• **AUFGABE**
In welchem Lebensalter liegt laut dem Quellauszug über Aneurysmen der Aorta ascendens der Häufigkeitsgipfel thorakaler Aortenaneurysmen?

• **QUELLAUSZUG**
Christian Detter, Yskert von Kodolitsch und Hermann Reichenspurner
Publiziert am: 26.08.2017
Aneurysmen der Aorta ascendens
Unter dem Begriff Aortenaneurysma versteht man eine permanente, umschriebene Erweiterung der Aorta auf einen mindestens 50 %igen Zuwachs des Durchmessers im Vergleich zum erwarteten normalen Durchmesser der Aorta. Die Häufigkeit von thorakalen Aortenaneurysmen beträgt zirka 5–10 pro 100.000 Patienten pro Jahr mit einem Häufigkeitsgipfel in der 6. und 7. Lebensdekade. Als Ursache liegt meist eine Wandschwäche durch Degeneration der Arterienwand auf dem Boden einer Arteriosklerose vor. Treten Aortenaneurysmen bereits im 2.–5. Lebensjahrzehnt auf, ist häufig eine genetische Grunderkrankung verantwortlich. Thorakale Aortenaneurysmen sind zunächst völlig asymptomatisch und werden oft als Zufallsbefund entdeckt. Die am meisten gefürchtete Komplikation ist eine Aortenruptur oder eine akute Aortendissektion. Das primäre Ziel ist es, eine elektive Operation anzustreben, um das Risiko einer Aortendissektion oder Ruptur durch Wiederherstellung eines normalen Aortendurchmessers zu vermeiden. Dabei wird das Aortenaneurysma komplett resezieren und durch die Implantation einer Gefäßprothese ersetzen.
Unter dem Begriff Aortenaneurysma versteht man eine permanente, umschriebene Erweiterung der Aorta auf einen mindestens 50 %igen Zuwachs des Durchmessers im Vergleich zum erwarteten normalen Durchmesser der Aorta (Johnston et al. 1991; Hiratzka et al. 2010).

Gespeicherte Dateneinträge

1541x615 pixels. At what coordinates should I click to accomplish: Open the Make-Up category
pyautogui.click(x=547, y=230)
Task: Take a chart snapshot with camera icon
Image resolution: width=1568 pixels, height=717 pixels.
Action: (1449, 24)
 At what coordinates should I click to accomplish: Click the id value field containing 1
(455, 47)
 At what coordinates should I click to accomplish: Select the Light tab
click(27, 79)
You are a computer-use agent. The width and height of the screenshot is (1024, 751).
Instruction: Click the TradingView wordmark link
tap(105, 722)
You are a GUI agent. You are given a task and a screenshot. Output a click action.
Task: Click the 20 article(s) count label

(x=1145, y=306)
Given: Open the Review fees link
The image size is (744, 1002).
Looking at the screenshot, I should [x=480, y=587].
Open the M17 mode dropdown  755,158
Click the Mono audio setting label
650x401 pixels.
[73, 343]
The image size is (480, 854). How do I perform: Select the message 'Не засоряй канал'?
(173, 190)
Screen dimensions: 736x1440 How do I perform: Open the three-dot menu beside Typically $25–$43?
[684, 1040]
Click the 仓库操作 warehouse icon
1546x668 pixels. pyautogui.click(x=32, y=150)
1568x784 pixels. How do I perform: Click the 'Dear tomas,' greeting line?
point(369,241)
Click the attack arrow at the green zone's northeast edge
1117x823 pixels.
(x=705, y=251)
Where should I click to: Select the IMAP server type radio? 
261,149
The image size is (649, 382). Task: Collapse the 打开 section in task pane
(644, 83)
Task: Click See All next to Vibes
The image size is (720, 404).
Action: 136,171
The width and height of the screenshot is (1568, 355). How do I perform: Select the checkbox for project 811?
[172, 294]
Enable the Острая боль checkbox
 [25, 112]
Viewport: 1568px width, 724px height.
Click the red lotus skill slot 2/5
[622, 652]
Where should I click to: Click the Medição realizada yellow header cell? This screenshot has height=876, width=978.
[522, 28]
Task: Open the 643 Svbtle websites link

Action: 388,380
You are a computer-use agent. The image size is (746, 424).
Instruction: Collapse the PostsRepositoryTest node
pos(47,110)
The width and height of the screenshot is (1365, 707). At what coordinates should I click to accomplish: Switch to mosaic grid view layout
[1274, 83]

• **ANTWORT**
In der 6. und 7. Lebensdekade.